The Minister of Finance along with the Financial Intelligence Centre (FIC) have released an alert to South Africans pertaining to fraudulent letters and emails which profess to be originating from the Minister and various other senior public officials.
The letters appear to be real and have fake logos of the FIC and other state institutions in the the letterheads.
The FIC has for a long time been aware of these 419 scams and has for a long time issued a warning on its website (www.fic.gov.za) cautioning the public about these fraudulent schemes that allege to have the authority of the FIC, the Minister of Finance along with other public officials.
The FIC would like to remind the public that they do request any payments for its services, nor do they pay out funds to anyone.
The sources of these scam letters and exactly how individuals are targeted was constantly changing and evolving.
The treasury is asking all members of the public who receive these letters and scams claiming to be from the FIC (or any other government department) that makes reference to payments to be made or to be received, not respond to them. Rather report these scams to the nearest police station.

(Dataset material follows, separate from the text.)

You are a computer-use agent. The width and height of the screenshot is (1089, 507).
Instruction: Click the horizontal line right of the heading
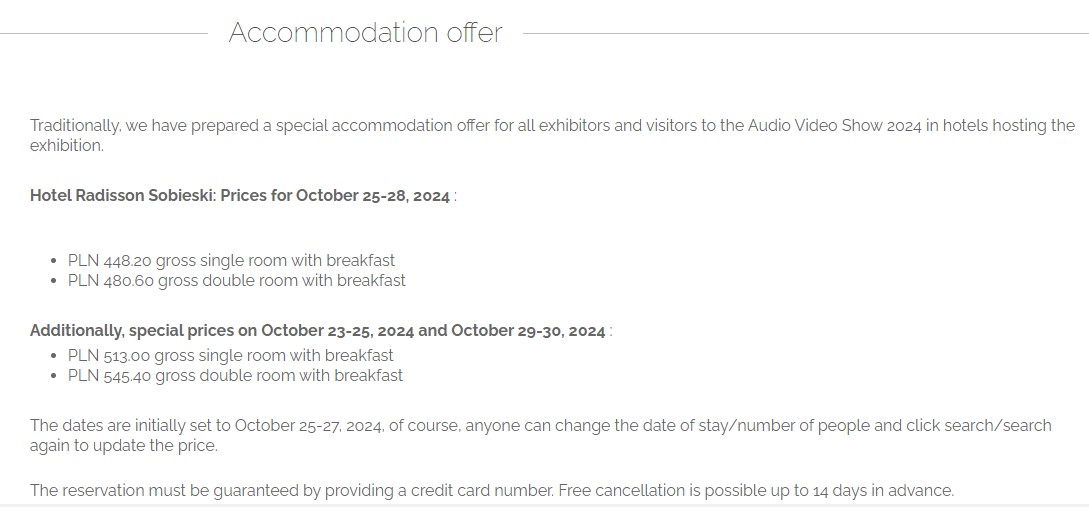coord(800,34)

The Financial Intelligence Centre (FIC) reports directly to the Ministry of Finance and is mandated to guarantee the stability and integrity of the country’s financial system. In addition they manage South Africa’s framework to fight money laundering as well as the financing of terrorism; and it also supplies the financial intelligence that is increasingly coming to the fore in the investigation of priority crimes.
Guidelines to identify a scam:
* The e-mail requestor asks for bank account information, credit card numbers, driver’s licence number, passport number, information about members of your family, and other personal information.
* The e-mail advises that you have won a prize – even though you are not aware of having entered any competition run by the prize promoters.
* The e-mail may be personally addressed to you but it has been posted using bulk mail sending facilities to many others locally and internationally.
* Check the wording of the letter; you may notice spelling errors and exaggerations, which should alert you to the offer being too good to be true.
* Logos of the organisations mentioned in the letter (such as the prize-givers) may not seem correct or professionally drafted.
* The names of persons used as senders of the e-mails are common.